In your copy, repeat each record exactly and include no pictures.

Dataset entries
====================

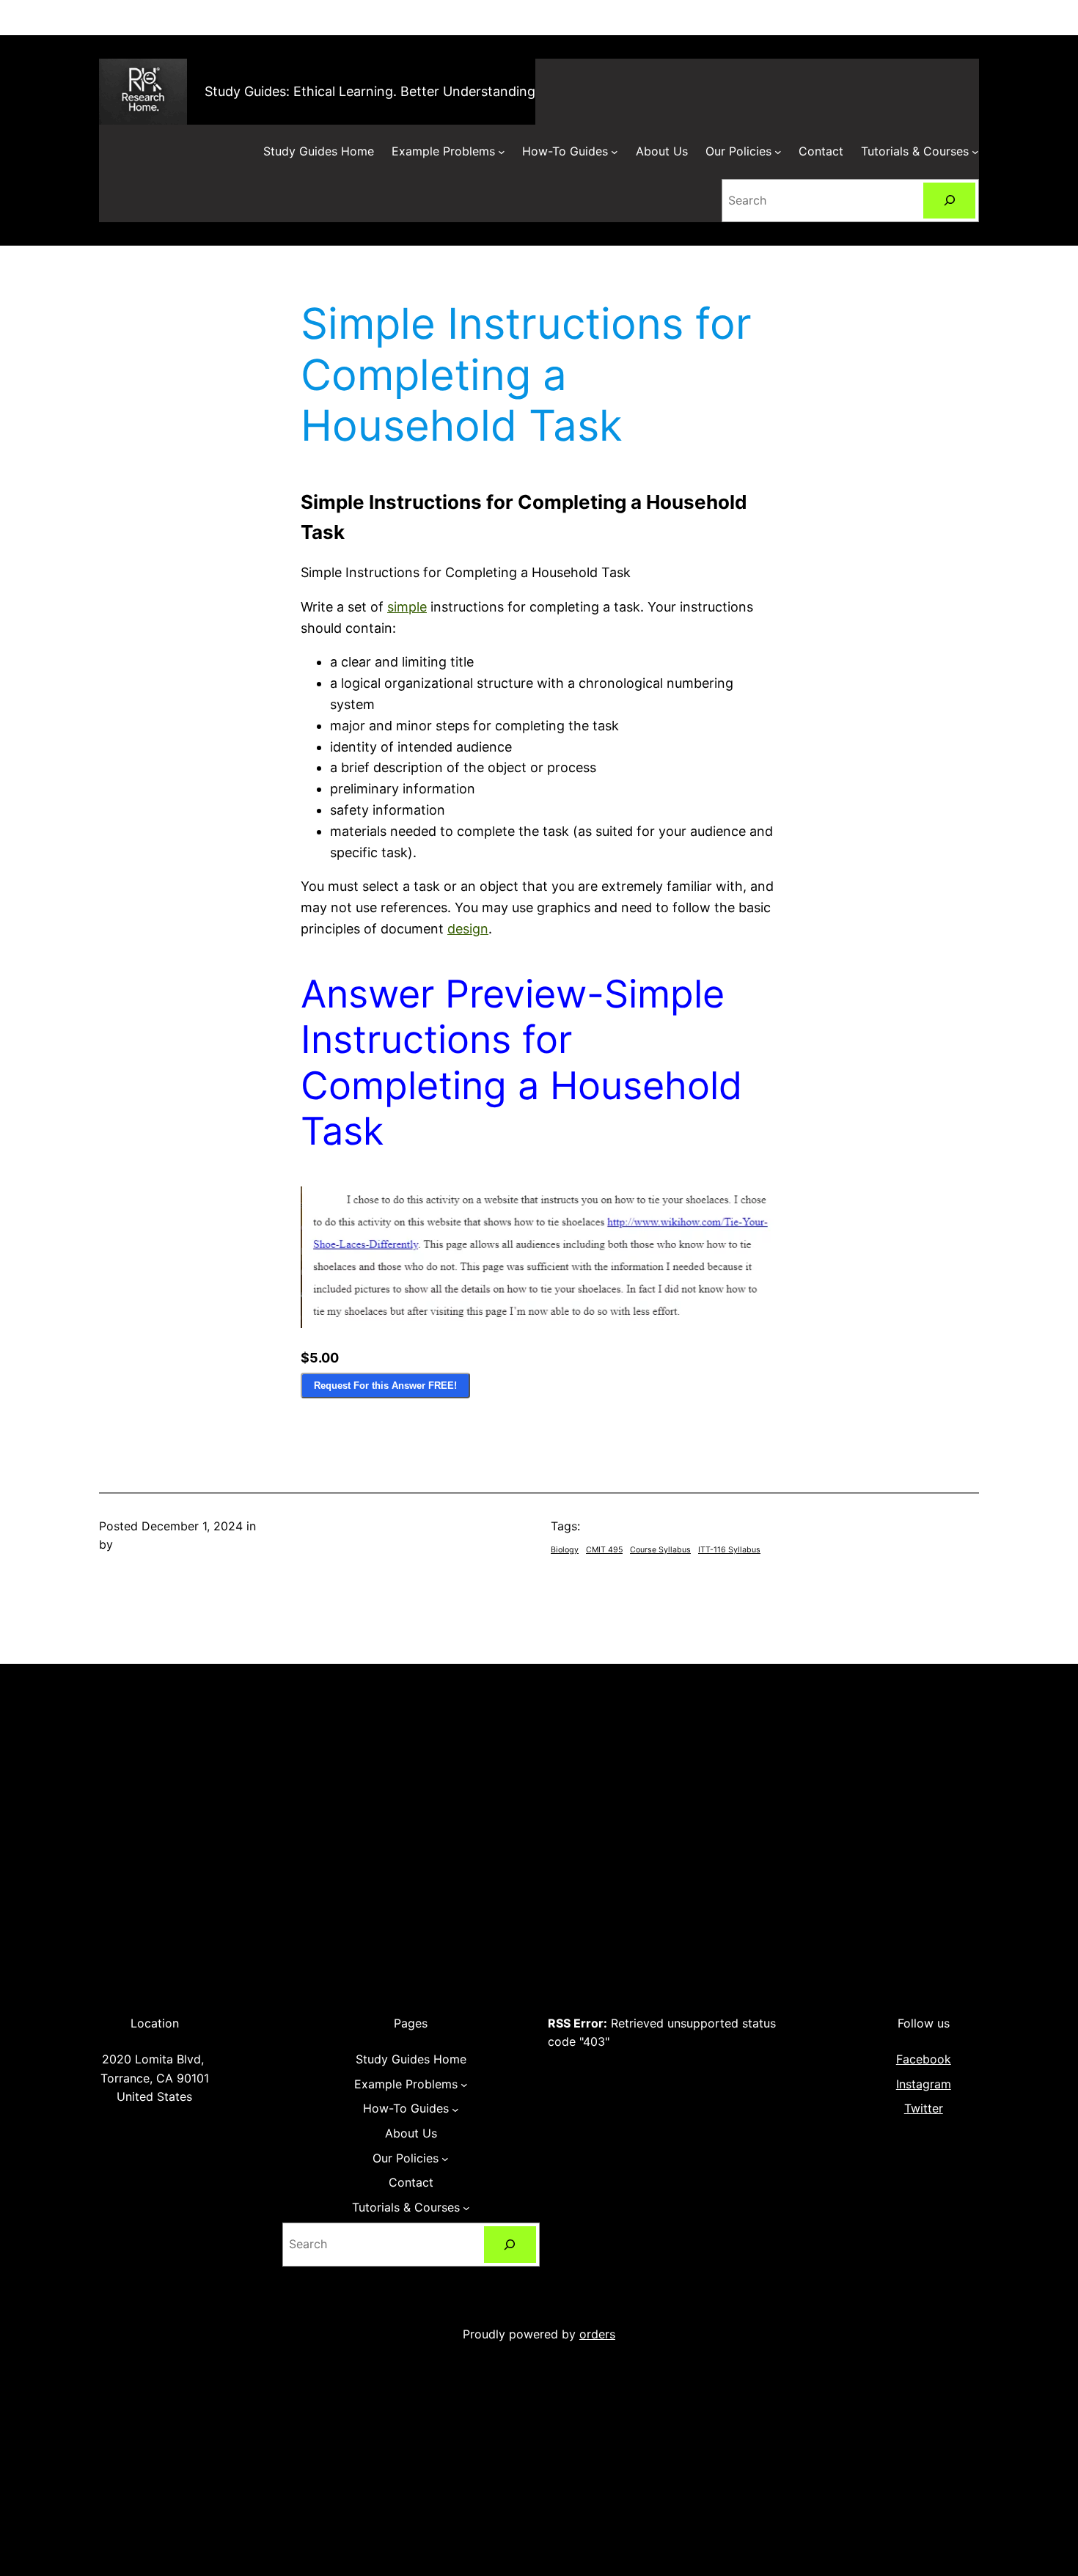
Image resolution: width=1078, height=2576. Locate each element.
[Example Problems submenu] (501, 151)
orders (597, 2334)
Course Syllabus (660, 1550)
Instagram (923, 2084)
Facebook (923, 2059)
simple (407, 606)
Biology (565, 1550)
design (467, 928)
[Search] (949, 201)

====================

## Task response
Image resolution: width=1078, height=2576. Locate each element.
[Example Problems submenu] (501, 151)
orders (597, 2334)
Course Syllabus (660, 1550)
Instagram (923, 2084)
Facebook (923, 2059)
simple (407, 606)
Biology (565, 1550)
design (467, 928)
[Search] (949, 201)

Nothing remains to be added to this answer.